Flawless Logo, a beautiful woman with freckles head illustration. flawless.dev

Retry Safety

Retry safety is a very advanced topic and most developers using Flawless don't need to be aware of it. Flawless will always do the right thing to guarantee that each line of code is executed exactly once. If this guarantee is not possible Flawless will mark the workflow as failed. This document describes how developers can additionally harden workflows, so that they can automatically recover from the rarest edge case failures.

Retry safety is a property specific to the implementation of the Flawless side effect log system. If a workflow is abruptly stopped, Flawless will retry it again using the existing side effect log to assure that no side effect is executed twice. However, retries are tricky and not always safe to do. It very much depends on what external systems you are talking to and if they are idempotent.

Flawless follows Rust's philosophy here, and always fails in case it can't guarantee complete safety, but offers an escape hatch for developers if they know that the operation is safe to repeat. This escape hatch comes in the form of the .idempotent() function.

Let's look at an example and failure scenario from which Flawless can't recover.

use flawless::workflow;
use flawless_http::post;

#[workflow("http-call")]
fn http_call() {
    let response = post("https://example.com/safe-to-repeat")
        .set_header("Accept", "application/json")
        .send()
        .unwrap();
    let response_txt = String::from_utf8(response.body()).unwrap();
    log::info!("{}", response_txt.trim());
}

If this workflow is interrupted before or after the .send() call, Flawless will always be able to resume it. In case this workflow stops exactly when the request is sent, but no answer yet received, then Flawless can't tell if the external endpoint observed the call and will not repeat it to provide a called exactly once guarantee.

It's also important to mention that Flawless doesn't care if the endpoint returns an error. It's the developer's duty to handle this case. Flawless is only concerned with failure scenarios that the developer can't handle directly in code. If the machine is shut down while some code is running, no amount of if-elses is going to help you. But once the machine is back up, Flawless will make it seem like the code just continued running from where it stopped.

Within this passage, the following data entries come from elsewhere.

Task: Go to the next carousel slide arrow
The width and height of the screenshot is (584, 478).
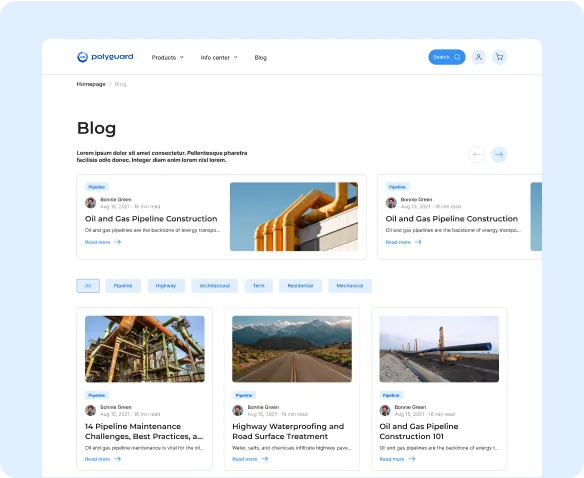Action: 499,154
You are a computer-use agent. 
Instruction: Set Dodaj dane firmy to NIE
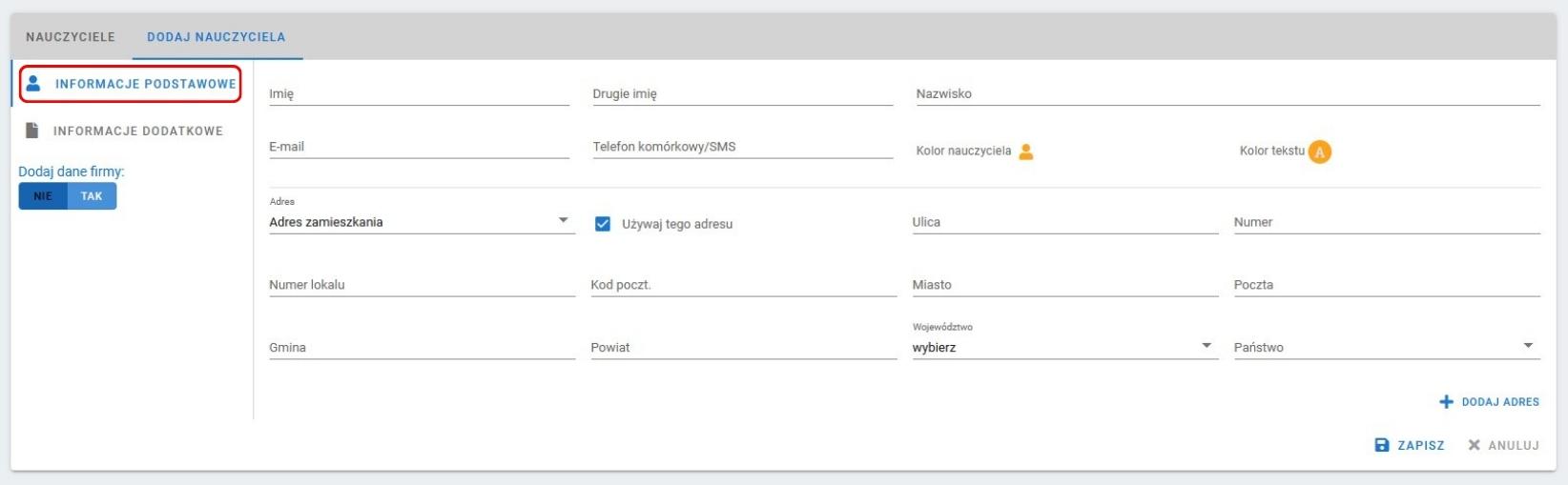tap(43, 196)
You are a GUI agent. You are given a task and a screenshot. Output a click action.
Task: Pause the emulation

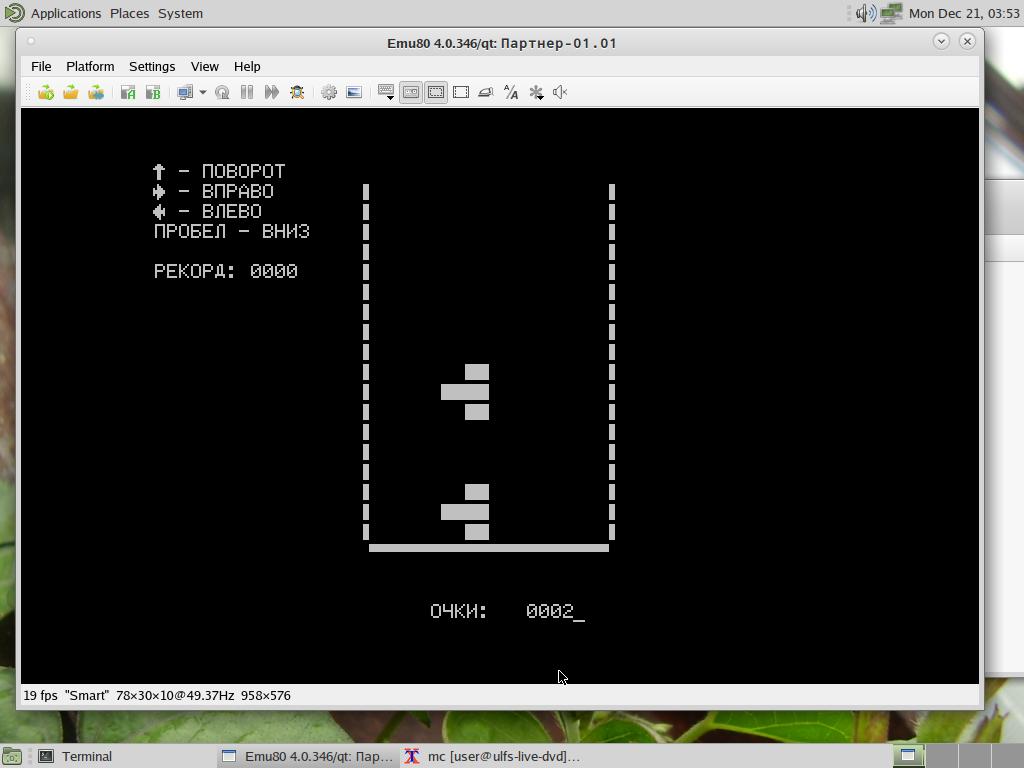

By marking the request as .idempotent(), we tell Flawless that this endpoint is idempotent and can be called multiple times. This makes the workflow completely invincible, and now it always can be executed until completion.

use flawless::workflow;
use flawless_http::post;

#[workflow("http-call")]
fn http_call() {
    let response = post("https://example.com/safe-to-repeat")
        .set_header("Accept", "application/json")
        .idempotent()
        .send()
        .unwrap();
    let response_txt = String::from_utf8(response.body()).unwrap();
    log::info!("{}", response_txt.trim());
}

Idempotence is not only limited to the flawless_http crate, it's general concept and the Idempotence trait is part of the flawless crate.